I'm not sure why we bought lemons. But we did. They were taunting me from the fruit basket. Life has somehow literally given me lemons.
Winter or meteorological winter started on the 1st of June. Since then it has been rather gloomy. When the morning alarm goes off it's dark, and the last few days it has been foggy, the air thick with moisture, rain falling every now and then.
Life gave me lemons and I was determined to turn it into a cake of some sort. I wanted to make a cream cheese lemon pound cake, and when the cake stuck to the pan that I liberally greased and prepared, I decided to pivot away from the cream cheese. Go back to basics. Because obviously - the Universe was telling me to move in another direction.
And what was born was a delightful zesty, intensely yellow lemon cake with a lemony glaze. Perfect for the winter blues.
Ingredients for the Lemon Cake and Lemon Glaze
Butter adds flavour as well as structure and lightness during the creaming process.
Caster sugar for sweetness, and plays a role in the creaming of the butter. This can be substituted with granulated white sugar. This recipe calls for 165 grams of sugar and doesn't result in a very sweet cake itself.
Flour - standard grade / plain or all-purpose flour.
Milk add moisture. I suggest a full cream, standard, or whole milk.
Eggs - three eggs bind the cake together and also add moisture.
Baking powder to give rise. There are no acidic ingredients so baking soda would not be appropriate. A baking powder substitute would be 1 teaspoon of baking soda plus 4 teaspoon of lemon juice or vinegar mixed into the wet ingredients. Or 1 teaspoon of baking soda and ½ teaspoon of cream of tartar.
Lemon Juice and Zest are crucial to the lemony flavour of this cake.
Salt and vanilla extract add to the flavour the cake, and give the glaze a delightful fresh and zesty tang.
Icing Sugar - adds sweetness to the cake in the form of the glaze. The cake is not a very sweet cake and punched up with this glaze.
Making the Lemon Cake
Before you start baking - take all your ingredients out of the fridge and allow them to come to room temperature for about an hour. This is specifically a requirement for the cake batter.
However, with the weather being rather cool here in Christchurch, I am finding that room temperature is still too cold for baking. For this explicit reason, just before I cream the butter, I do like to pop it into the microwave for short 10 second bursts to get that soft butter I need. For eggs - pop them into some warm (not hot!) water.
This lemon cake is really pretty easy to put together. It begins with the creaming of the butter, then adding in the sugar, vanilla and salt to form a light fluffy buttery base. Make sure to take your time when creaming. The butter should turn from yellow into a pale pastel yellow when the creaming is done.
Once you have added the eggs in and have a nice light fluffy base. I find it best to fold in the flour, lemon juice, zest and baking powder.
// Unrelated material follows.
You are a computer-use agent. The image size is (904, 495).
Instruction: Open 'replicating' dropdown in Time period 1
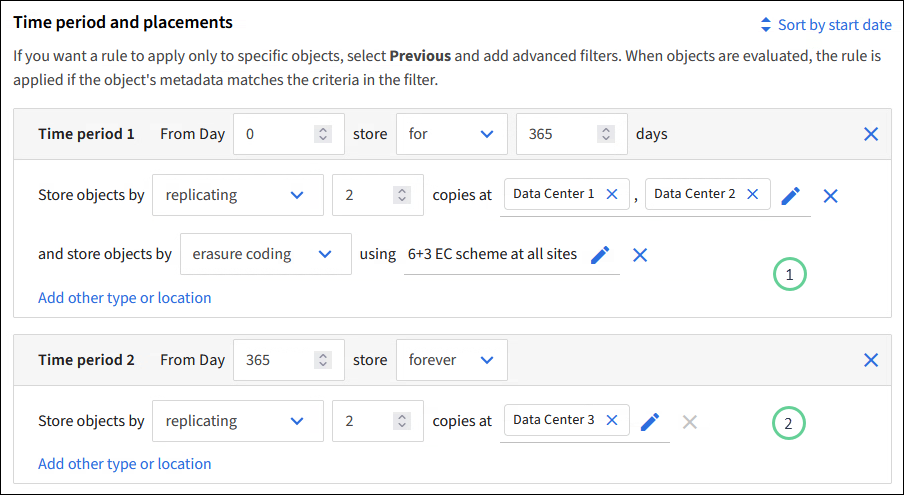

Pour or scoop your filling into a prepared cake tin and bake for approximately 40 minutes.
Making the Lemon Glaze
Making the glaze is really simple - mix the icing sugar with the lemon juice until smooth and shiny. I like to keep a bit of my zest for a little decor, but the zest can be incorporated into the glaze.
How to Zest a Lemon
Lemon zest refers to the thin outer coloured layer of the lemon that filled with flavourful citrus oils.
To obtain the zest, you can use a Microplane, vegetable peeler, grater or zesting tool to essentially scrape off the outer portion of the lemon. Try to avoid the pith (white part) as this is fairly bitter and doesn't add in any flavour.
Here is an in depth tutorial for zesting lemons.
How to juice a lemon
After I've removed the zest from my lemons, I place them on the kitchen counter or chopping board and roll them applying a decent amount of pressure to break the segments and pulp inside the lemon.
Then I slice them in half and squeeze them using my hand over a small sieve to catch any pips or seeds.
You can also use any sort of juicer but I don't like creating additional dishes...even though I don't wash the majority of the dishes in the house.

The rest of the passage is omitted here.